[Stored entries]
---

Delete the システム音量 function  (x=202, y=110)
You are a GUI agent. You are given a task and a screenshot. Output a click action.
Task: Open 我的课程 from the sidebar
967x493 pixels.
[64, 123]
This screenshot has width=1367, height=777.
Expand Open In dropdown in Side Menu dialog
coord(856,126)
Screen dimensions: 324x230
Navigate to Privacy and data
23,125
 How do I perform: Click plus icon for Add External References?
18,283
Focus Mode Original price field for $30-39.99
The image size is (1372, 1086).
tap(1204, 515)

---

If a line above holds "screenshot", count it; say how many such lines there are and nothing else.

2